GIVEN PASSAGE:
===
Wednesday, November 5, 2008

Response to Readers: Drawing Water from the Same Well

Just recently, an Anonymous commenter posted this comment on my original post about the autistics:


Um, I'm kinda confused. The message of these kids seems to differ from the message of your book. I don't remember the exact pages (I read the book right when it came out) but I remember you saying that being Chareidi is not related to your kippa or whether or not you wear t'cheiles. It means accepting the values listed on page 217. Now suddenly, you are promoting (and saying this was the intent of the book all along) the definiton of chareidi alluded to when you say "there's chareidi and there's chareidi" or the definition used by your bekeshe laden friend on page 218. The guys at mekaz ha'rav are chareidi according to your definition but not according to the definition of the second definition.I'm confused.

I will certainly do my best to clear up the confusion. I will try to make this as simple as I can:

The message of my book is that all Jews are obligated to live up to Vayikra 26:3 which, according to Rashi and Toras Kohanim means "keeping the mitzvos and toiling in Torah study." If we do so, things will be pretty good and we will merit the blessings of the following 10 pasukim. If we do not, we are in for a very rough ride (such as the following 33 pasukim).
===
Entries on where items appear:
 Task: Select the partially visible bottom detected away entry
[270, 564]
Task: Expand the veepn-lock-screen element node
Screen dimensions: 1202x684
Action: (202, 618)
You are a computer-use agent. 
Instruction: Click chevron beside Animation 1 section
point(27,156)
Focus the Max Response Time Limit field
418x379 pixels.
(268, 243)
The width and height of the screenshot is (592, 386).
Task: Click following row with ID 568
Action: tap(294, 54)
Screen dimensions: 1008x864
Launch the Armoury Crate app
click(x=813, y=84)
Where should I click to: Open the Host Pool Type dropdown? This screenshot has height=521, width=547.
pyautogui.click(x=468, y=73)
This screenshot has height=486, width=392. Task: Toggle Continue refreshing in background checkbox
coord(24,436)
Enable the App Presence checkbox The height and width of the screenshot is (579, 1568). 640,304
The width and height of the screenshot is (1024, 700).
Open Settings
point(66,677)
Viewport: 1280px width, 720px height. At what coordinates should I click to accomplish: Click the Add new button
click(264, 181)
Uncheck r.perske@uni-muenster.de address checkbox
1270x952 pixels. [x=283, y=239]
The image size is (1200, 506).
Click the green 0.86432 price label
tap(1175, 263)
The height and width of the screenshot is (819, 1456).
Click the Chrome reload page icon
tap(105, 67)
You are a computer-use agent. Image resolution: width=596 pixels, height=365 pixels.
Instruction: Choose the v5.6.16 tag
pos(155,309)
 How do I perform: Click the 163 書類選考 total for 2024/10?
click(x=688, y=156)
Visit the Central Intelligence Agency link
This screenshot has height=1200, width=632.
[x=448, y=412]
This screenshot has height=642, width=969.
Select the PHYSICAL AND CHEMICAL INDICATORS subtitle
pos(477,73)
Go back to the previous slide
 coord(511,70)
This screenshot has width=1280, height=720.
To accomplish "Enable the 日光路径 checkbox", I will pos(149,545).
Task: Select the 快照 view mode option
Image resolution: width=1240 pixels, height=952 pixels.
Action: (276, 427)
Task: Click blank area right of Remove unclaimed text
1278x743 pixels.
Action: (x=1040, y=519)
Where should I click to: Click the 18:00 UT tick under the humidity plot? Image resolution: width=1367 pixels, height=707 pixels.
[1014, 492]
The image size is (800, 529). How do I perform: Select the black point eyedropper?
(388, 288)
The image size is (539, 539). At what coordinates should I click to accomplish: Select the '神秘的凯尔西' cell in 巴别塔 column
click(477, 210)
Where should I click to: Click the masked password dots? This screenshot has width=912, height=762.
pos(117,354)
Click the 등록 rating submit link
===
TASKS:
- A) Set down the part of the blog post between "Wednesday, November 5, 2008" and "second definition.I'm confused.", inclusive.
- B) Supply the next part of the blog post, picking up after its final sentence.

ANSWERS BELOW:
- A)
Wednesday, November 5, 2008

Response to Readers: Drawing Water from the Same Well

Just recently, an Anonymous commenter posted this comment on my original post about the autistics:


Um, I'm kinda confused. The message of these kids seems to differ from the message of your book. I don't remember the exact pages (I read the book right when it came out) but I remember you saying that being Chareidi is not related to your kippa or whether or not you wear t'cheiles. It means accepting the values listed on page 217. Now suddenly, you are promoting (and saying this was the intent of the book all along) the definiton of chareidi alluded to when you say "there's chareidi and there's chareidi" or the definition used by your bekeshe laden friend on page 218. The guys at mekaz ha'rav are chareidi according to your definition but not according to the definition of the second definition.I'm confused.

- B)
The message of the autistics is that all Jews are obligated to live up to Vayikra 26:3 which, according to Rashi and Toras Kohanim means "keeping the mitzvos and toiling in Torah study." If we do so, things will be pretty good and we will merit the blessings of the following 10 pasukim. If we do not, we are in for a very rough ride (such as the following 33 pasukim).

Don't you love Copy /Paste?

Are we together on this to this point?

Now, I chose to call anybody who lives up to Vayikra 26:3 chareidi because I believe that this is what Yeshaya HaNavi had in mind.

As such, anyone who does so is chareidi no matter which Yeshiva he learns in.

Neither I nor the autistics are interested in what type of kippa one wears or whether they wear t'cheles (the page that you refer to is 67).

As much as I focus on Vayikra 26:3 there is another focus on Vayikra 19:2 which I mention briefly on page 95 but do not go into detail. Still it is every bit a part of the 1A7B credo. This is the part about Kedoshim Tihiyu which Rashi explains as "havu perushim min haarayos..." and the Ramban explains as not being a "naval b'rshus haTorah". I consider Kedoshim Tihiyu as an intrinsic part of Im Bechukosai Telechu so the same ultimatum (we keep it - good; we flout it- bad news...) applies.

The autistics seem to take an extremely hard-lined view of Kedoshim Tihiyu. Still, it is a reflection of the attitudes of chazal. Since I am trying to be as inclusive as I can with my definition, I am not actively promoting such a hard-line view. I am having enough trouble selling ameilus b'Torah so I leave it to them to push the strict Kedoshim Tihiyu. The autistics are not trying to be overly inclusive in their "One Above" list so they can get away with it.

Bottom line is: We are drawing our water from the same well.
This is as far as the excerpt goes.